El dictador Nicolás Maduro

El 2026 inicia con una expectativa menos intensa que la que muchos venezolanos cargaron durante el 2025. No pocos creyeron que Nicolás Maduro abandonaría el poder bajo la presión internacional encabezada por el presidente de EEUU, Donald Trump, especialmente después de las operaciones en el Caribe que neutralizaron embarcaciones con droga y la incautación de buques petroleros; golpes que afectaron las finanzas del régimen. Sin embargo, Maduro aún resiste como lo ha hecho por más de una década.

La estrategia estadounidense aún no se alinea con el deseo inmediato de buena parte de la población venezolana: la salida ya de Maduro, la instauración de un Gobierno de transición y el regreso del presidente electo Edmundo González Urrutia junto a la líder y Premio Nobel de la Paz 2025, María Corina Machado. Analistas, diplomáticos y periodistas coinciden en que el tablero es complejo, lleno de intereses contradictorios y visiones distintas sobre cuál debería ser el movimiento decisivo.

Entre esas visiones destaca la de Jimmy Story, exembajador de los Estados Unidos en Venezuela (2018-2023). En un artículo publicado en el Diario The New York Times en diciembre de 2025, Story propuso que la Casa Blanca impulse un grupo de trabajo interinstitucional con participación de la comunidad de inteligencia y los departamentos del Tesoro y Justicia. Su objetivo: coordinar con la oposición democrática e identificar figuras dentro de las Fuerzas Armadas venezolanas capaces de garantizar seguridad durante una eventual transición, siempre bajo la condición de que Maduro acepte dejar el poder. Su planteamiento queda como advertencia y como guía: si la administración Trump no tiene un plan, allí hay un esbozo.

Otra lectura viene de Anne Applebaum, periodista y voz influyente en asuntos internacionales. En una entrevista para el Diario El Mundo de España (28 de diciembre), Applebaum señaló que, si bien reconoce a Edmundo González como presidente legítimo y apoya cualquier esfuerzo para llevarlo al poder, la estrategia estadounidense luce aún difusa. “¿Bombardear alguna base militar? ¿Alentar una rebelión? ¿Presionar hasta que Maduro ceda? ¿Traer de vuelta a María Corina Machado? ¿O abrir la puerta a las petroleras?”. La lista de preguntas revela más incertidumbre que claridad, recordándonos además que cualquier acción militar requiere aprobación del Congreso estadounidense.

A esta discusión se suma David Smilde, quien advirtió que recientes investigaciones periodísticas sugieren motivaciones menos nobles detrás de la Operación Southern Spear.
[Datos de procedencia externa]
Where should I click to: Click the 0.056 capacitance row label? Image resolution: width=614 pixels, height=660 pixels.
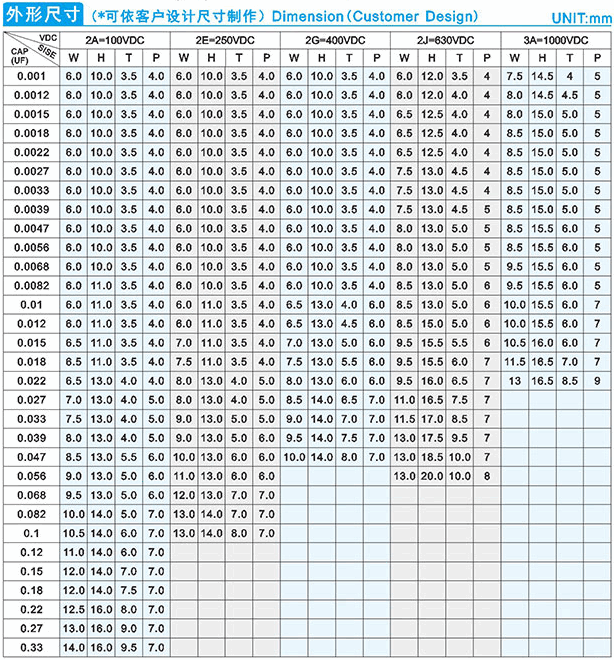coord(30,476)
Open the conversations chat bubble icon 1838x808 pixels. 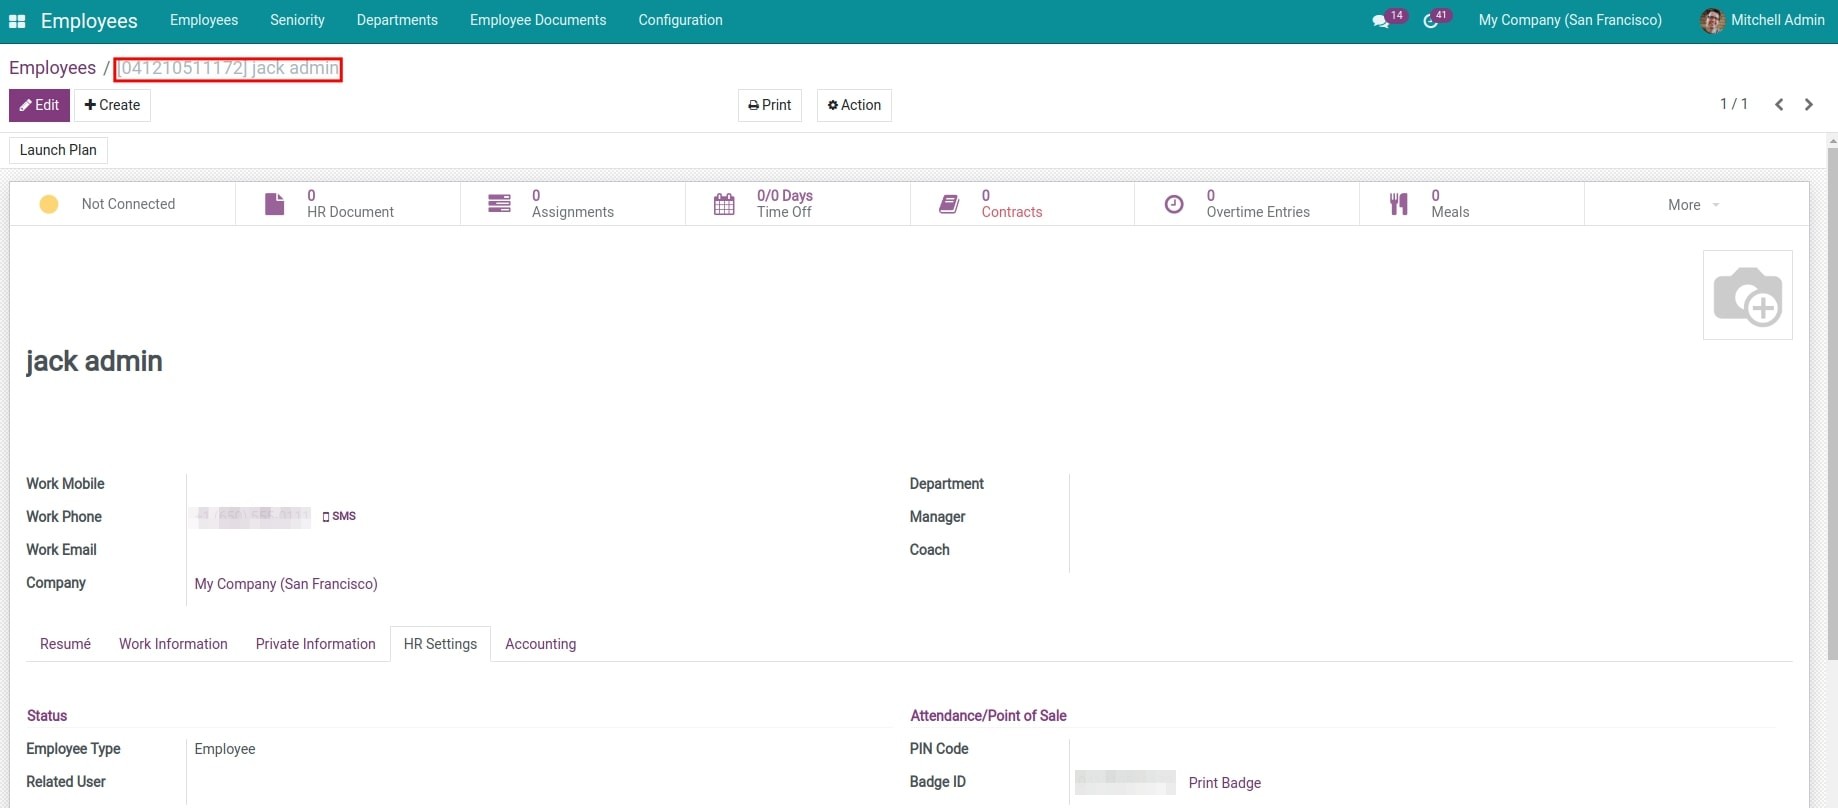pyautogui.click(x=1381, y=21)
Una lectura que preocupa tanto como evidencia que Venezuela es, para algunos, una variable electoral y no necesariamente una prioridad humanitaria.
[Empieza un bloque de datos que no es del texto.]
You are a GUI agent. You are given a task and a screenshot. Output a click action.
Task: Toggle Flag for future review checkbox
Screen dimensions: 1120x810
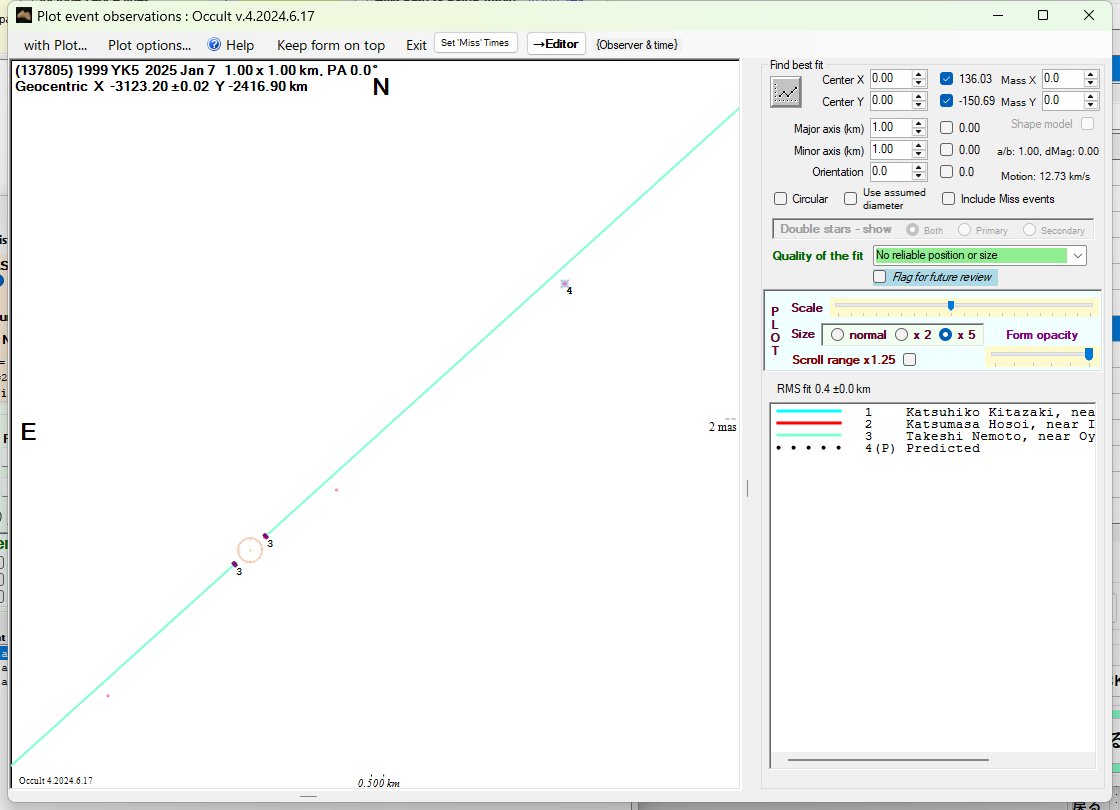point(880,277)
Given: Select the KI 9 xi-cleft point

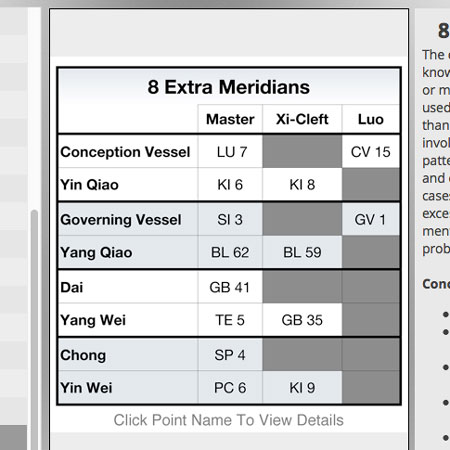Looking at the screenshot, I should (x=302, y=388).
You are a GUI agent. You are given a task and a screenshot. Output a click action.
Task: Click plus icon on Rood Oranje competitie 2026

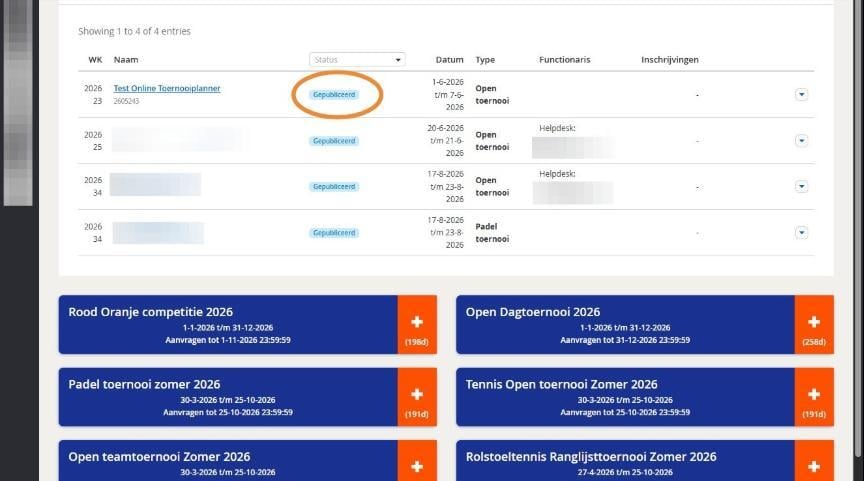pos(417,322)
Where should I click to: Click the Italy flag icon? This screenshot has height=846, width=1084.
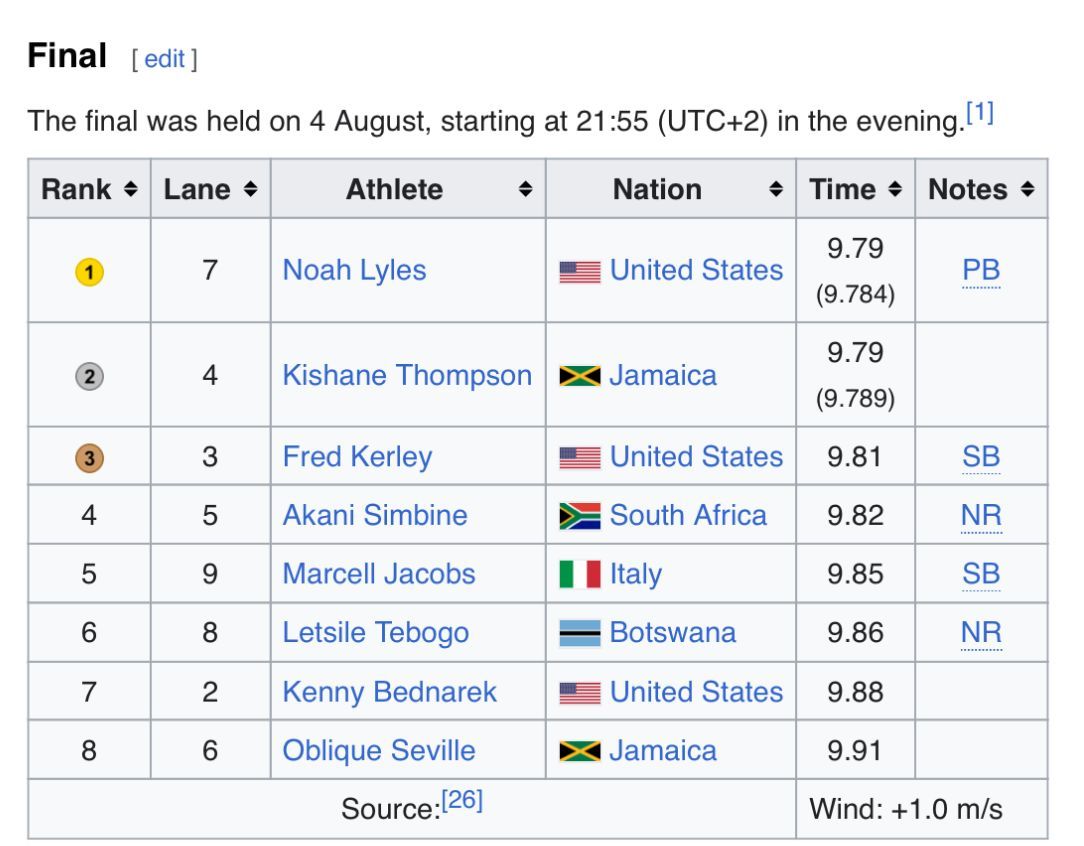580,575
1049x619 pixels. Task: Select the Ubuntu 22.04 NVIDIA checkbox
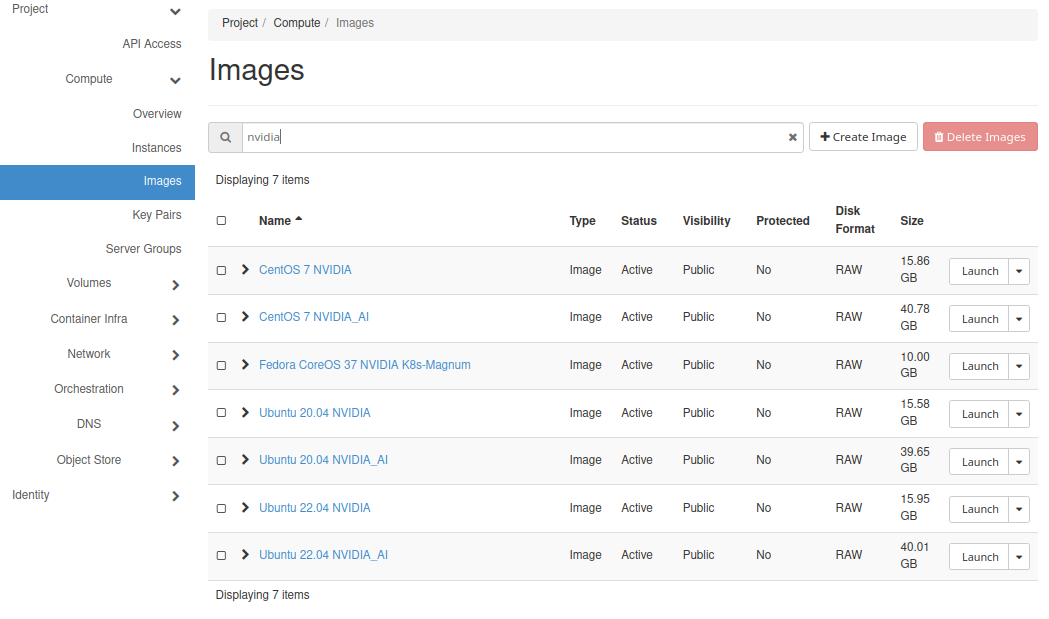click(221, 508)
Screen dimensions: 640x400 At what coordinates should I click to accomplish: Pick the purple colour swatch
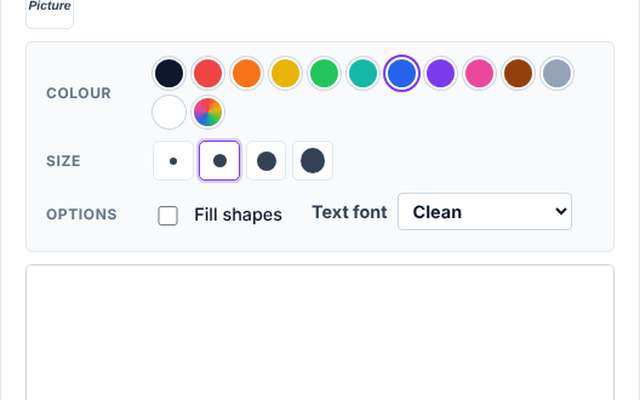440,73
Cualesquiera que sea la estrategia de Trump para salir de Maduro, los plazos se acortan ya que en junio se inicia el Mundial de Fútbol 2026 a realizarse en Estados Unidos, México y Canadá con 48 países, siendo el evento humano mas visto con cerca de cinco mil millones de espectadores, lo cual probablemente anule un plan militar hacia Venezuela, aunque muchos analistas coinciden en que lo “único predecible con Trump es que es impredecible “.